4. Follow your purpose
Purpose is the glue that connects all our parts together. In life we are always making choices, but sometimes those choices are true to our purpose and other times they contradict our purpose. Which choices do you regret or do you feel led you down the wrong path? I believe the chances are strong the “wrong” choices were simply the ones that didn’t reinforce or contribute to your purpose. Purpose is strongly connected with meaning , the set of coordinates that helps us moving ahead. Often, when I make a choice that isn’t right, a bell in my head rings to remind me I need to come back to my purpose or line it up again before I continue. Purpose gives you a sense of balance and keeps you connected with yourself and others.
Purpose evolves, too, so you need to be thinking about it a lot, and it’s especially challenging in organizations and relationships. I have found that the most thrilling organizations or the best relationships I’ve been involved in were based on a sense of shared purpose.
Why is purpose important to success? Because if you don’t have passion for something, you’ll just be faking it. An understanding of your purpose allows you to judge what you are doing by how well it supports what matters to you.

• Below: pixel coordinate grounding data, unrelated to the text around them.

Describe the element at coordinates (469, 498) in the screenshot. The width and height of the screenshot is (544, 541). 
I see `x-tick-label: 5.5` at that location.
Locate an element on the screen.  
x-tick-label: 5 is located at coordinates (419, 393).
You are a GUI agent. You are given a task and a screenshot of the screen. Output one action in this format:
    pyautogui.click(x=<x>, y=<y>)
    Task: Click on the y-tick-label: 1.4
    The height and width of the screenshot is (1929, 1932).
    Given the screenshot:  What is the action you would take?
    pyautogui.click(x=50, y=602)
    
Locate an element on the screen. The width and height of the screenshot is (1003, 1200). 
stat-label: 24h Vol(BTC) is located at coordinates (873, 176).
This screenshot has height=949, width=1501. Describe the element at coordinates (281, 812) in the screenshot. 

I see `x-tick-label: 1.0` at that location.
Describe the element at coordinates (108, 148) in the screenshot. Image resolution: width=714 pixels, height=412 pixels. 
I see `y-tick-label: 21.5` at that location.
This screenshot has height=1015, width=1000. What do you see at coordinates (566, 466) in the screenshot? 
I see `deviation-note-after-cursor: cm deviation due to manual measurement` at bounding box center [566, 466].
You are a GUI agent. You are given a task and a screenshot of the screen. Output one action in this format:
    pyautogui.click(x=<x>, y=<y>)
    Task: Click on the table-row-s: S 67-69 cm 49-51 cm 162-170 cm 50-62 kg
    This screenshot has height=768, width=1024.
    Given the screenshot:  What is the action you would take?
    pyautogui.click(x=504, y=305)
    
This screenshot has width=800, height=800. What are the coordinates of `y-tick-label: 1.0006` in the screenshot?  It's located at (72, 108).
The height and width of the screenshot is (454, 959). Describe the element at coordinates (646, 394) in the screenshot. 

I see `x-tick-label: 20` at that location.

5. Enjoy building the tower
Finally, it’s also important to have “fun” by which I mean enjoy what you are doing for the sake of doing it, without needing external rewards or affirmation at every stage. There should be pleasure or satisfaction in doing a job well, even if no one notices. That’s your way of rewarding yourself. Even if you don’t succeed, you should feel that the effort and the journey was worth it. Ithaca, a famous poem from a Greek poet Constantine Cavafy (1863 – 1933), epitomizes the pleasure of the journey over the final destination.
I think of the way kids enjoy activities with total absorption and passion. They don’t give up or lose focus when they love doing something. Picture them playing with Legos or kicking a soccer ball for hours. In a different marshmallow experiment, I recently saw this TedTalk challenging groups of people to build a tower of marshmallows. Engineers and architects did best, but children beat MBA students, and that says a lot!
In “The Good Ten”, I talked about how I was never the best in anything growing up, yet natural curiosity and an inability to accept the word “no” as an answer made me almost unstoppable when it came to accomplishing things and getting my way.
I think the urge to stay the course and resist temptation is similar to my difficulty with “no.” Internal discipline and a focus on what you want – even when you are tempted by distractions or personal desires – seems fundamental to achieving success over life. The more you are equipped with such psychological muscles, the better you can handle the low feelings of defeat or lack of progress.
They say that much of success is just showing up. We just need to think long-term and beat bad luck with focus, belief, patience, relevant advice and passion.
Don’t eat the marshmallow now. Save it for later!